| June 01, 2022

Large-scale PDE-constrained Optimization for Ice Sheet Model Initialization

Ice sheet modeling contributes to the accurate projection of future sea level rise — a growing threat that will greatly impact coastal populations and infrastructure. One can model ice sheets as extremely viscous shear-thinning fluids that are driven by gravity and whose dynamics strongly depend on the ice temperature and boundary conditions at the ice bed. A critical step in ice sheet modeling is initialization: the estimation of unknown and poorly known parameter fields like basal friction and bed topography, and of the initial temperature in the ice sheet interior. Researchers typically compute these parameter fields by solving a partial differential equation (PDE)-constrained optimization problem to minimize the mismatch between the available observations (e.g., surface ice velocity) and the corresponding quantities that the ice flow model computes. The optimization problem takes the following form:

\[\textrm{Find} \ p \ \textrm{that minimizes} \ \mathcal{J}, \qquad \mathcal{J}(u,p):= \mathcal{M}_C(u,u_{\textrm{obs}}) + \mathcal{R}(p), \qquad \textrm{such that} \ \mathcal{F}(u,T;\, p) = 0.\]

Here, \(p\) is the parameter field (e.g., basal friction coefficient) and \(u\) and \(T\) are respectively the ice velocity and temperature fields that solve the ice flow model, such that \(\mathcal{F}(u, T;p) = 0\). \(\mathcal{J}\) is a scalar objective functional that is composed of two terms: (i) A misfit term \(\mathcal{M}_C\) that penalizes the difference between \(u\) and the observed surface velocity \(u_{\textrm{obs}}\), and more heavily weighs discrepancies with observations that have small covariance \(C\), and (ii) the regularization term \(\mathcal{R}\) that helps ensure well-posedness of the optimization problem and avoids overfitting the data.
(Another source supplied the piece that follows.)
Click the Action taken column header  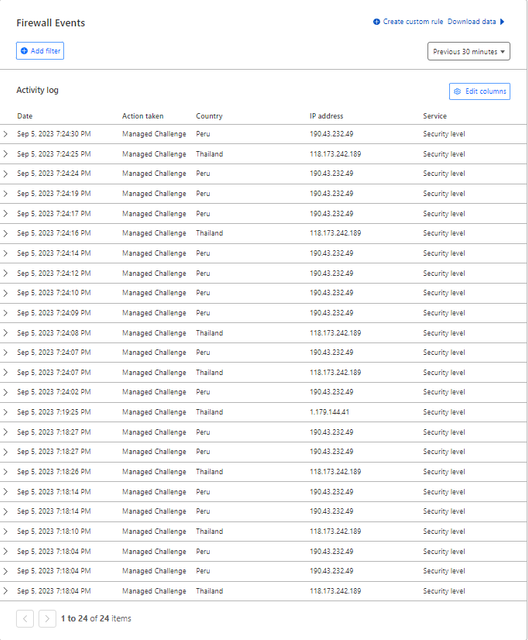click(143, 116)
In our optimization, the constraint \(\mathcal{F}\) represents the “Blatter-Pattyn” approximation of the Stokes equations for the ice velocity, coupled with a steady-state enthalpy model for ice temperature. Most ice sheet codes compute the initial temperature by “spinning up” the model for several thousands of years until it is close to steady state, and do not include the enthalpy model as a constraint. A drawback of this approach—which our formulation overcomes—is that the model’s thermomechanical state after the spin-up is no longer consistent with observations. Figure 1 illustrates an initialization of the Greenland ice sheet that was performed via an ice sheet model called MPAS-Albany Land Ice (MALI) [4, 8].

Figure 1. This ice sheet initial state was obtained by inverting for the basal friction and matching the observed ice surface velocity. The initialization involves the computation of a steady-state ice temperature field that is self-consistent with the velocity. 1a. Modeled and observed surface velocity in meters/year. 1b. Estimated basal friction in kilopascal-years/meter. 1c. Modeled steady state temperature in Kelvin; ice is removed in some areas to show the basal temperature. The solution field and parameter field respectively have 14 million and 300,000 degrees of freedom. Figure courtesy of the author.

Computational Challenges

Solving the aforementioned large-scale PDE-constrained optimization problem is quite challenging because of its size and highly nonlinear constraints. In the case of high-resolution simulations of an entire ice sheet, the parameter fields’ dimension is on the order of \(10^5\)-\(10^6\), whereas the solution typically has \(10^7\)-\(10^8\) unknowns. Key ingredients for the performance of PDE-constrained optimization are as follows:

Efficient and robust derivative-based optimization methods
Fast and robust solvers for the forward problem
Tools that efficiently compute first and second derivatives of the objective functional \(\mathcal{J}\) and the constraint \(\mathcal{F}\) with respect to the solution \((u,T)\) and parameters \(p\).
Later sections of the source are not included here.